- Data -
#####

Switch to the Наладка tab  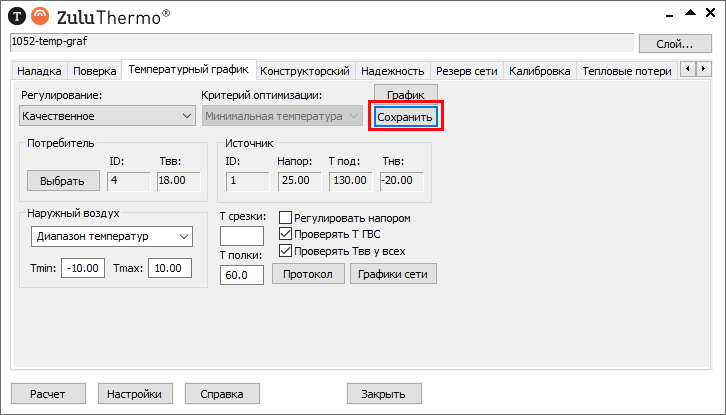pos(40,71)
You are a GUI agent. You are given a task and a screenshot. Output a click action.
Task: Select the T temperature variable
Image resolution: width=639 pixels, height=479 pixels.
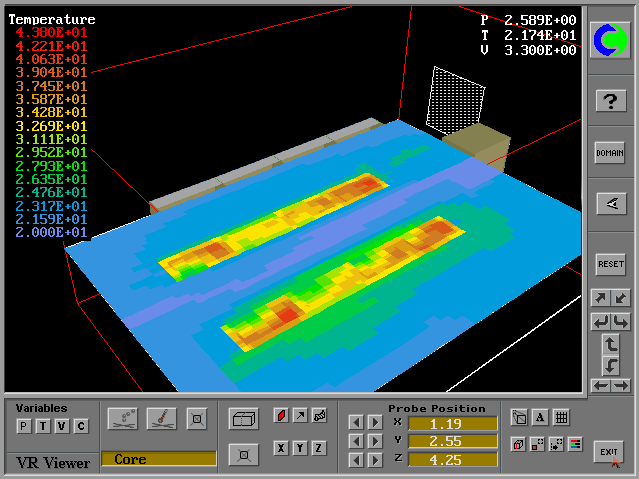43,427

#####

Without the pictures, repeat the line with "Task: Select the T temperature variable" and every line after it to the end of the listing, and nothing else.

- Response box -
Task: Select the T temperature variable
Image resolution: width=639 pixels, height=479 pixels.
43,427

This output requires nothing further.